### Work instruction
Once the line with "You are a computer-use agent." is found in the data, output it and each following line exactly, up to and including the line with "Instruction: Open the More Options dropdown", and nothing before or after.
::: Material for this exercise :::
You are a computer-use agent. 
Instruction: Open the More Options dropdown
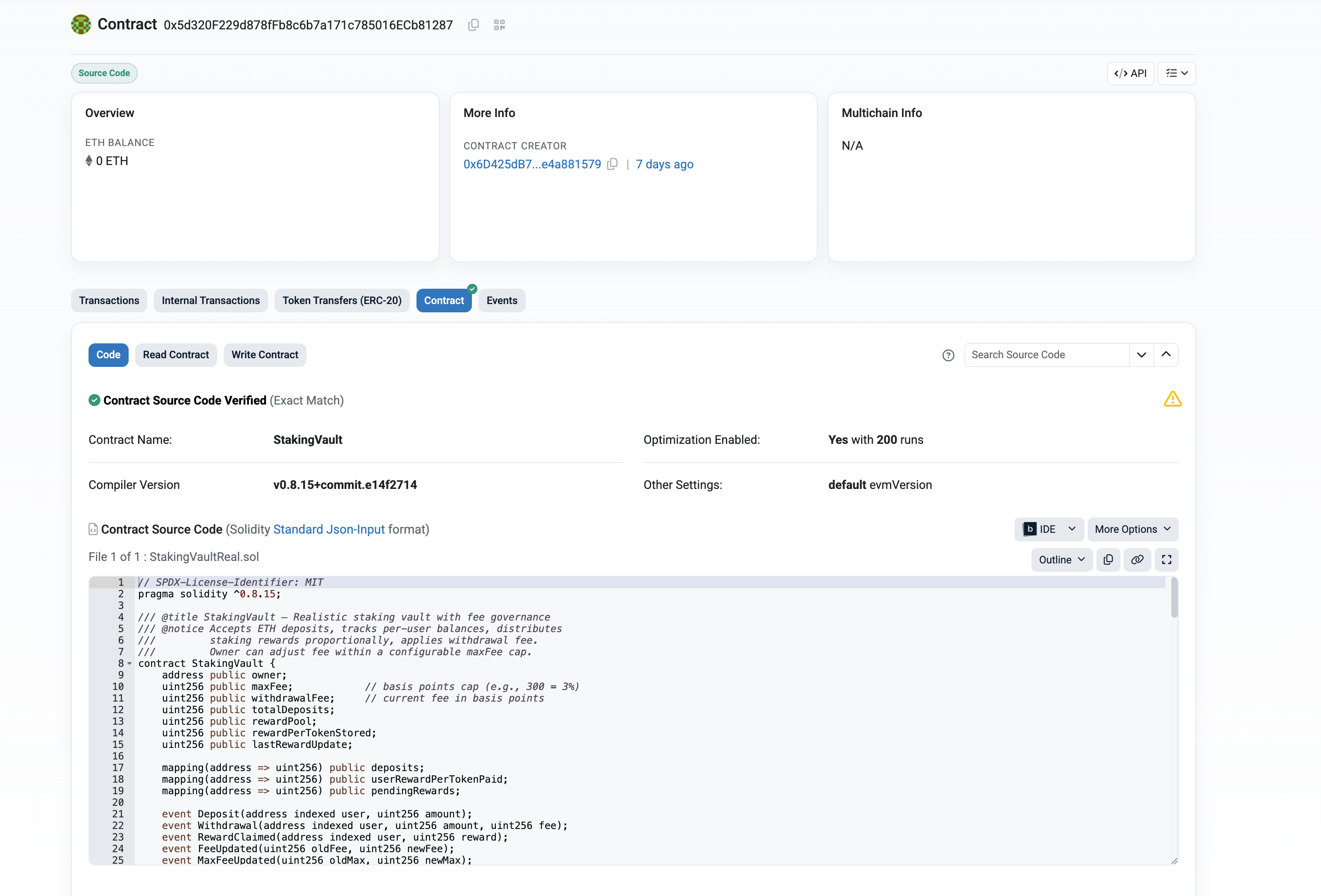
:::
::: Material for this exercise :::
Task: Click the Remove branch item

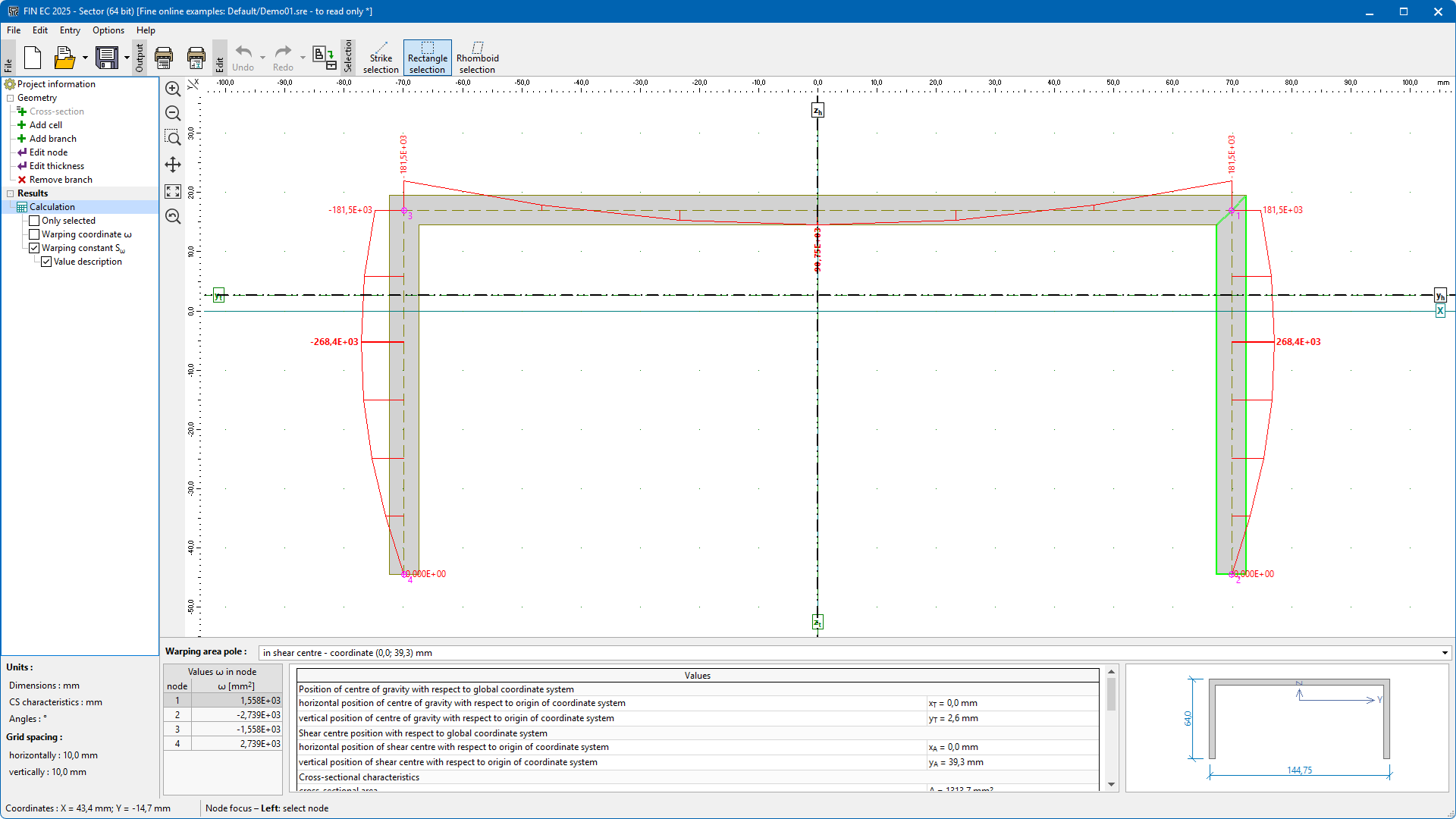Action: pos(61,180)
:::
::: Material for this exercise :::
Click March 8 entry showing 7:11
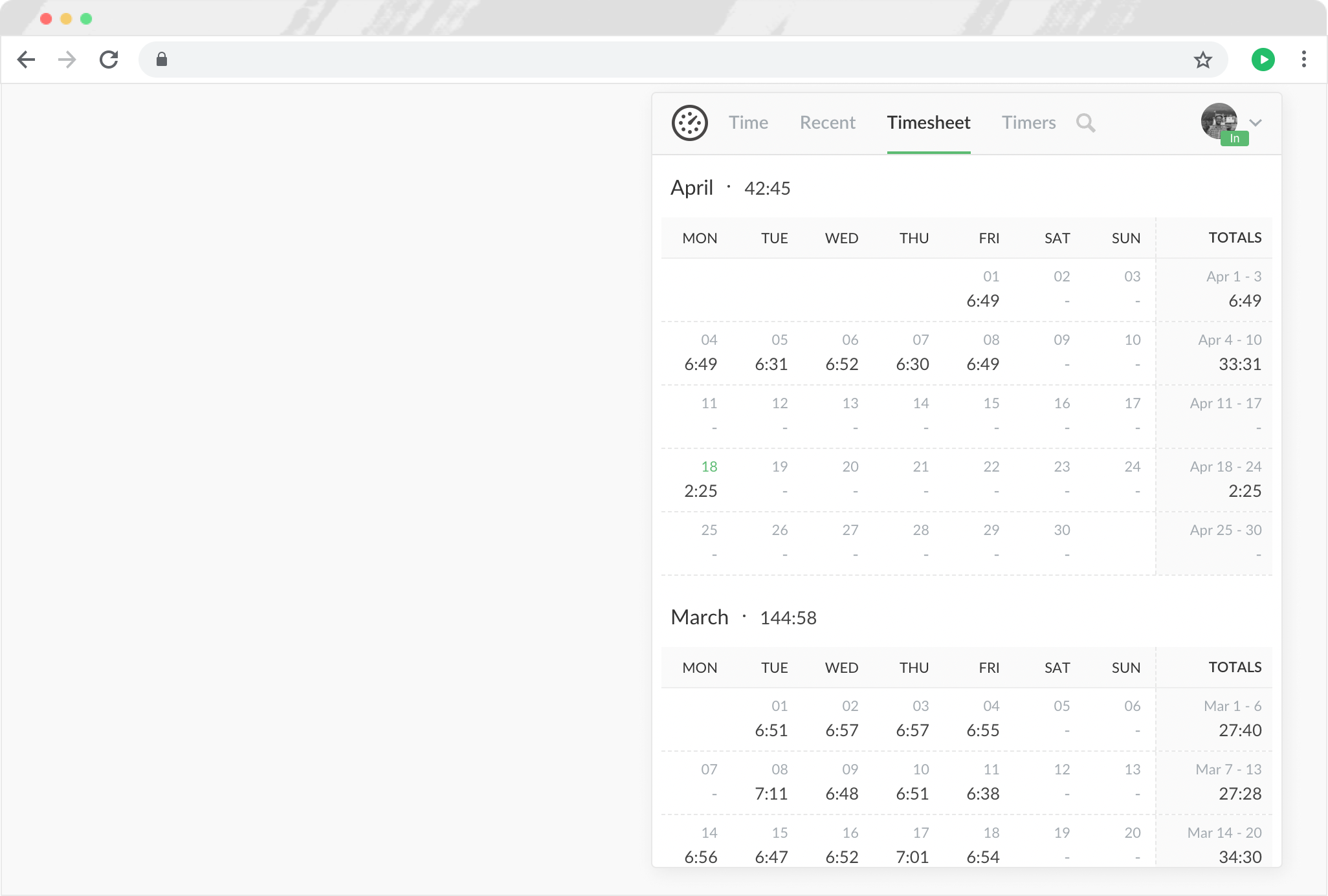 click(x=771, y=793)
:::
### The answer
You are a computer-use agent. 
Instruction: Open the More Options dropdown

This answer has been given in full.